Where You See Yourself is coming out on May 2. Do you have any book launch events planned?
My launch event will be held on Monday, May 1st via Red Balloon Bookshop in Minnesota. The event will be live-streamed for those who don’t live nearby.
Are you working on anything new?
I am about to begin work on a new contemporary YA novel that is a new story with disability representation. At the moment, it focuses a lot on the complicated life experience of friendship breakups. It’s also allowed me to create a fictional teen pop superstar, which has been a blast!
What do you hope readers will take away from Where You See Yourself?
I hope disabled teens find Effie’s story to be a safe place to land. I hope they find comfort, joy, and escape in its pages. I hope all readers, whether they have a disability or not, find the story insightful and entertaining. Disability stories don’t have to be purely educational…they can also just be good, fun, captivating stories.
What’s your favorite piece of writing advice?

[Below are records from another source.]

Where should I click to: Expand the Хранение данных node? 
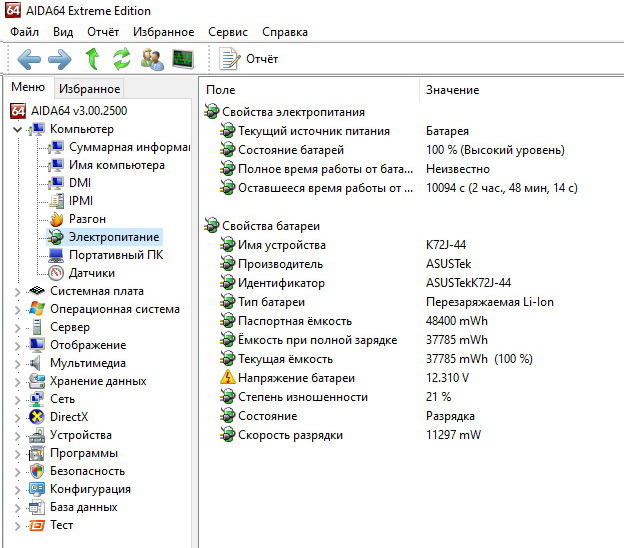click(x=17, y=381)
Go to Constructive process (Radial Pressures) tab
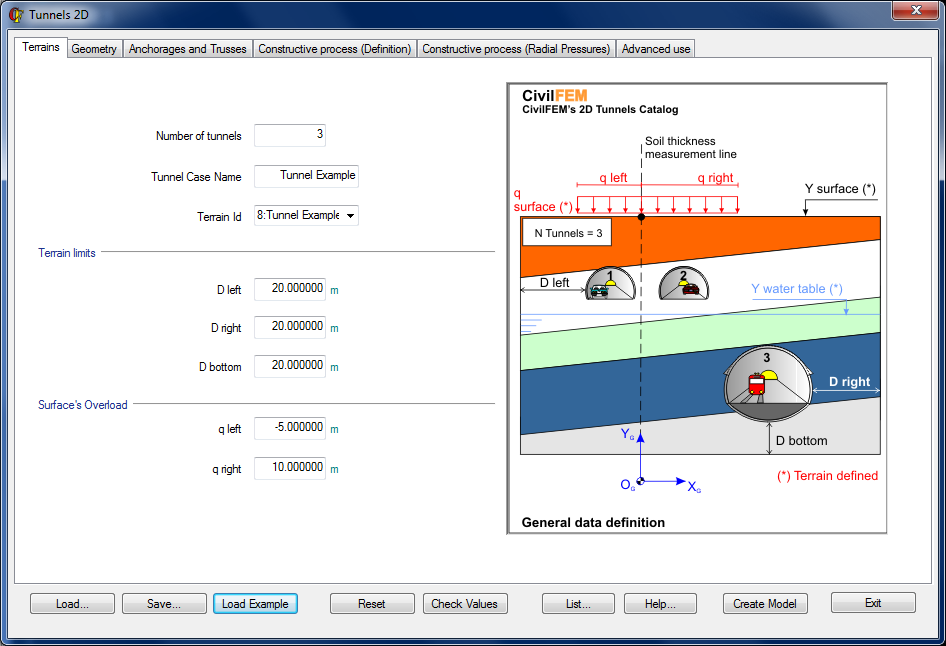This screenshot has width=946, height=646. (x=515, y=48)
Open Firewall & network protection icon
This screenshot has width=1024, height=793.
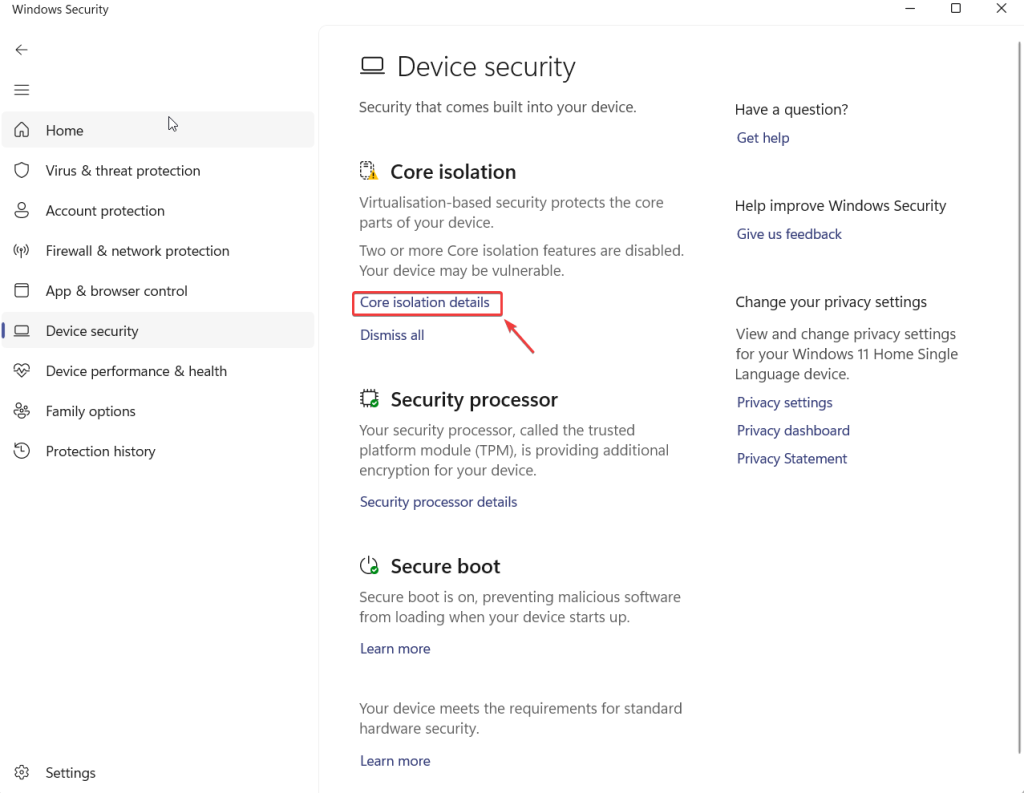pos(22,251)
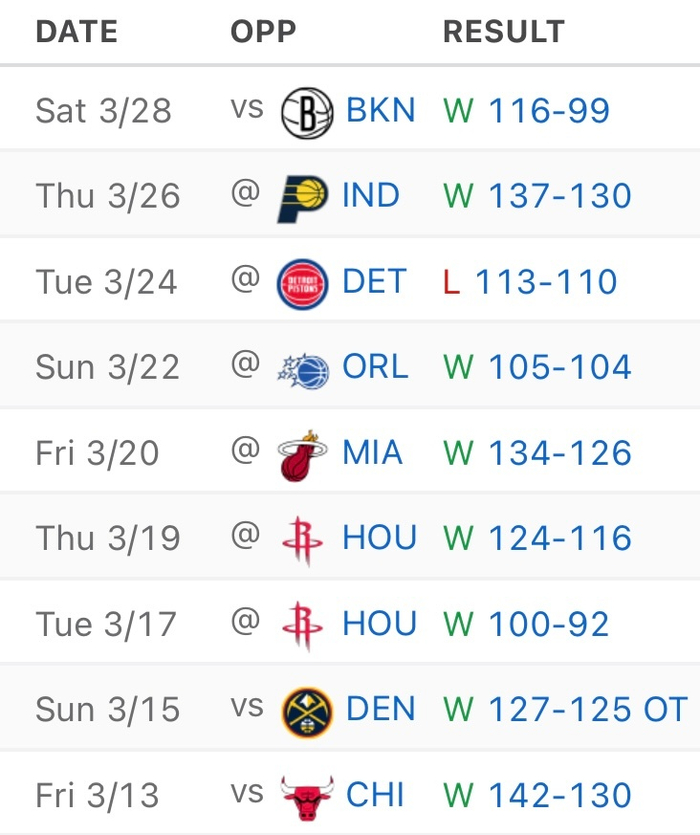Screen dimensions: 700x835
Task: Click the RESULT column header
Action: [x=503, y=32]
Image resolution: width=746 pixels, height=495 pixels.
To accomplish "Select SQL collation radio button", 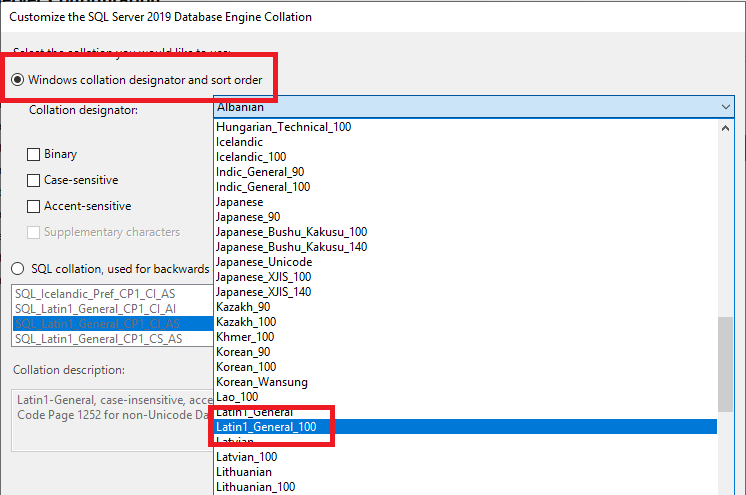I will (x=18, y=269).
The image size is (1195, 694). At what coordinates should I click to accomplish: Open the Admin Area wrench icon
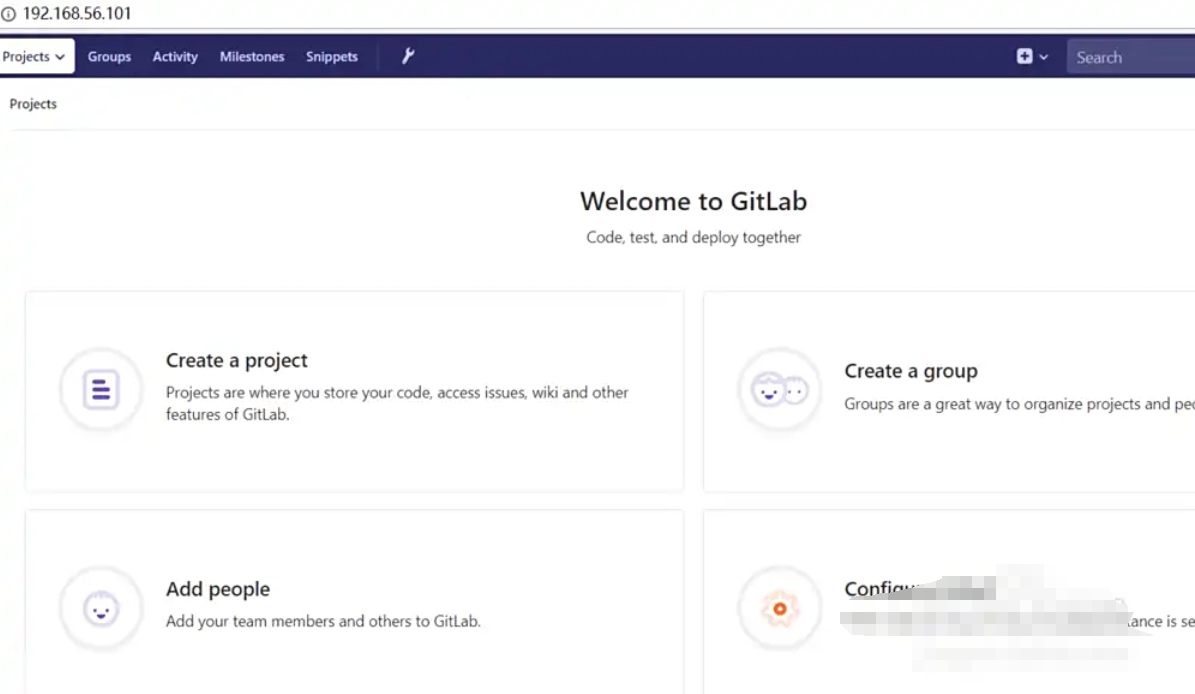pyautogui.click(x=408, y=56)

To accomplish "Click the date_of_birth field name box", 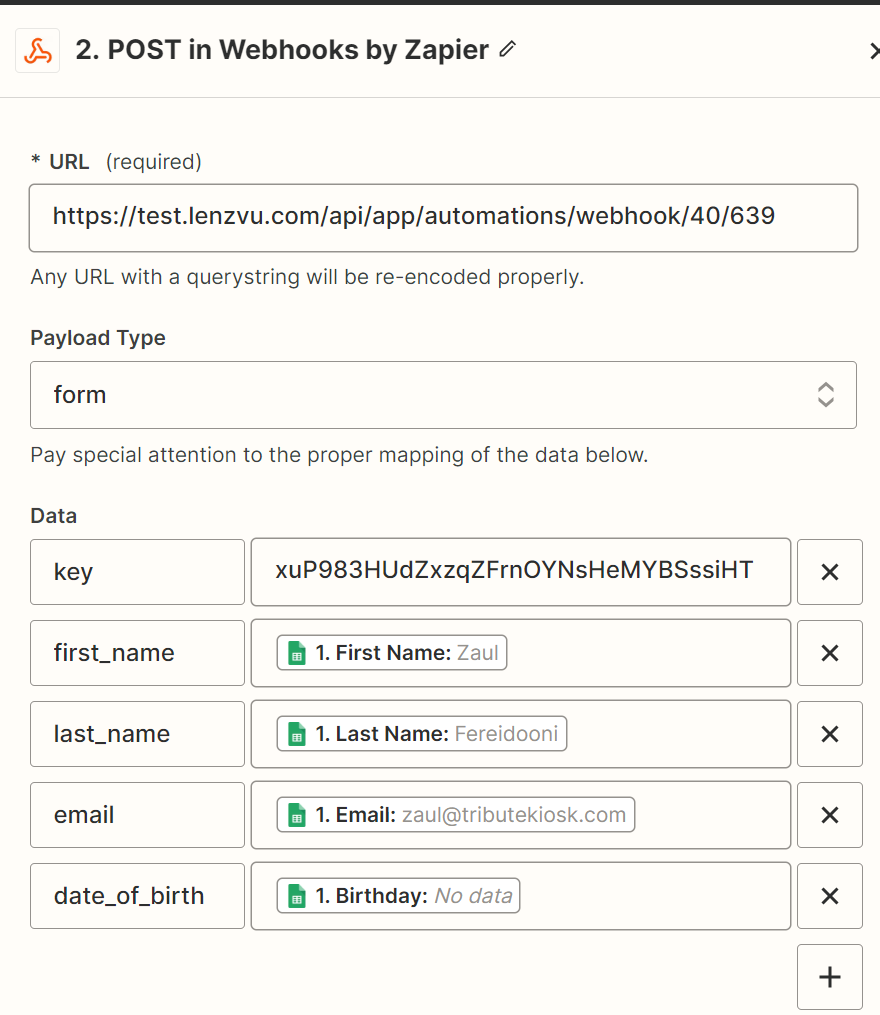I will [x=137, y=896].
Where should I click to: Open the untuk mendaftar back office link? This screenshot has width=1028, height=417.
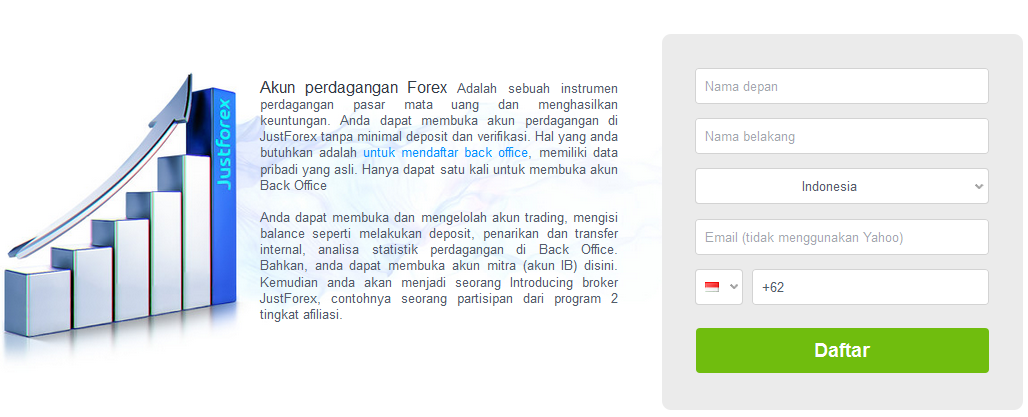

I work a day job, and have never been a writer who writes every day. I lean a lot on the philosophy of my grad school advisor, Nina LaCour: “Some words on most days.”
Claire Forrest is a novelist and essayist who holds an MFA in Writing for Children and Young Adults from Hamline University. Where You See Yourself is based on her lived experience as a wheelchair user who has cerebral palsy. As an undergraduate at Grinnell College, she was a consultant for the Disability Services and Admissions offices, working directly to address the concerns of incoming college students with disabilities and their families.